China, which is the biggest buyer of Iran's oil, has as of now publicly rejected Western sanctions aimed at Tehran's energy industry. It is highly unlikely to support an oil embargo, considering that 11 per cent of its oil imports in 2011 came from Iran.

The beleaguered country is the third biggest crude source after Saudi Arabia and Angola, and China will have a tough time replacing this supply. But of late, the three majors, Sinopec, CNPC and Cnooc have slowed their pace of investment in Iran.

The ever-alert policy- makers will no doubt study more options. A net oil importer since 1993, China now depends almost entirely on imported oil to satisfy the growth in demand, and international acquisitions remain at the heart of its energy policy. IEA figures indicate that Chinese oil and gas-related international acquisitions in the past two years totalled $47.59 billion (Dh174.77 billion).

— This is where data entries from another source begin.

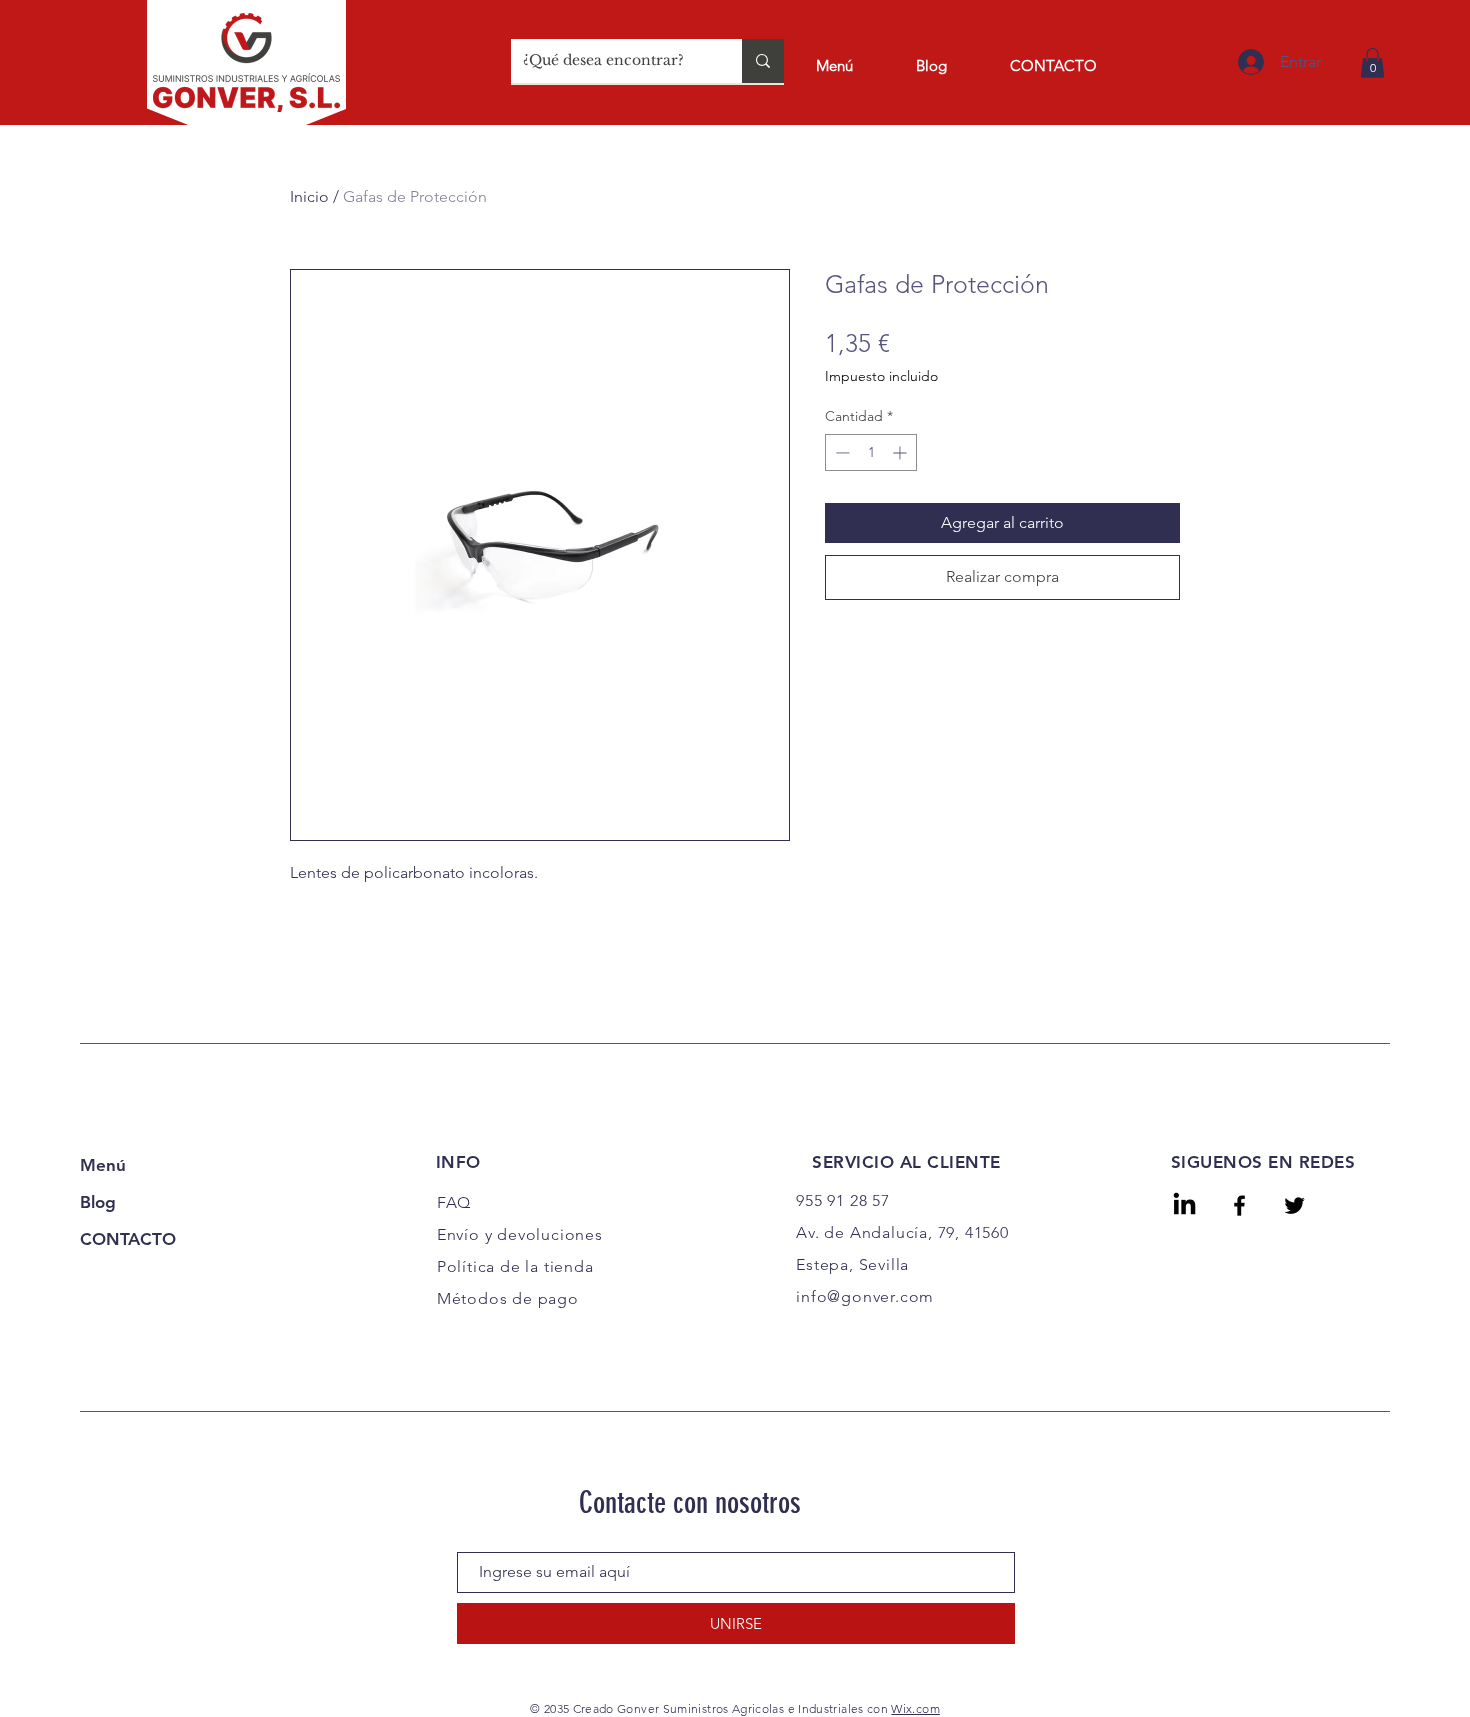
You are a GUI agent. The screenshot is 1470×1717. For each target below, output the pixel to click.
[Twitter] (1294, 1205)
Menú (103, 1165)
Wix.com (915, 1708)
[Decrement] (840, 452)
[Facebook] (1239, 1205)
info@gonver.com (865, 1296)
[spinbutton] (871, 452)
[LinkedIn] (1184, 1205)
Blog (98, 1202)
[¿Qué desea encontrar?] (763, 61)
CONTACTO (128, 1239)
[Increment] (901, 452)
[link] (1372, 63)
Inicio (309, 196)
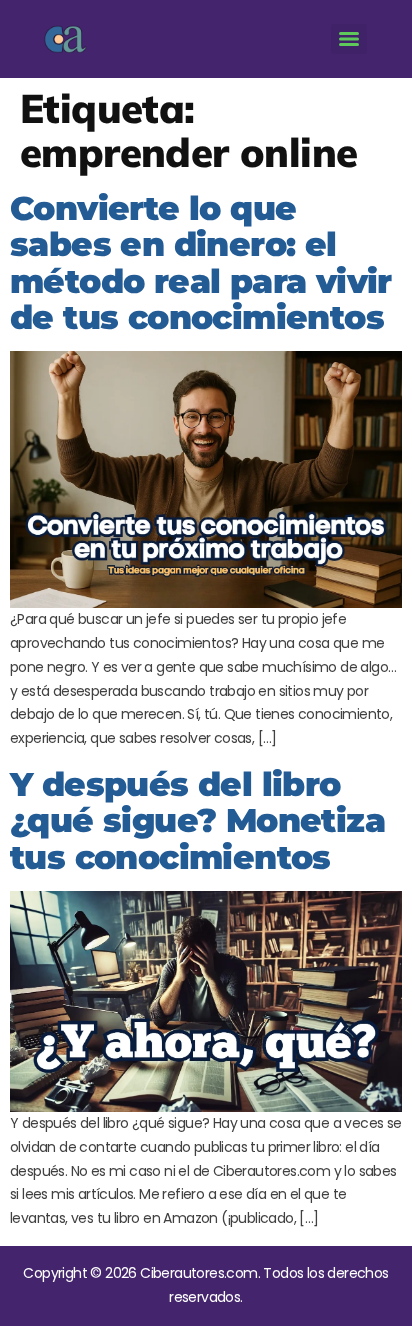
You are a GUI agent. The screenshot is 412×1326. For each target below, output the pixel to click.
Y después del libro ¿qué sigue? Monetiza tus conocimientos (197, 820)
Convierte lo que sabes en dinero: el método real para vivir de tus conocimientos (201, 262)
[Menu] (349, 39)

Even though Chinese oil companies have experienced setbacks in the global market, the country is still determined to expand internationally. During the first nine months of 2011, energy, chemicals and materials accounted for more than 50 per cent of China's outbound M&As (mergers and acquisitions). Industrialised countries such as the United States and Australia were the major destinations for M&A deals in terms of transaction volumes.

Diversify and acquire

This year too, the biggest oil companies are set to redouble their efforts to expand internationally, the sense of urgency coming from the swiftly changing geopolitics of Iran. Fu Chengyu, the man behind China's relentless acquisition drives in the energy sector, has already extended Sinopec's outbound portfolio.

In November, Sinopec decided to pay $3.5 billion for a 30 per cent stake in the Brazilian unit of Portuguese oil company Galp Energia, in a bid to consolidate in the southern hemisphere.

In December, it completed the final step to buy Canadian oil and gas explorer Daylight Energy. This acquisition will give Sinopec access to Daylight Energy's 69 oil and natural gas assets in Canada. In 2011, Cnooc also acquired Canadian oil sands developer Opti.

In the new year, Sinopec made its first foray into shale gas assets in the United States, with readiness to invest $2.2 billion in exchange for one-third of five new venture blocks owned by Devon Energy.

This way, China also inches ahead in attempting to obtain cutting-edge shale gas exploration technology — now a high priority area.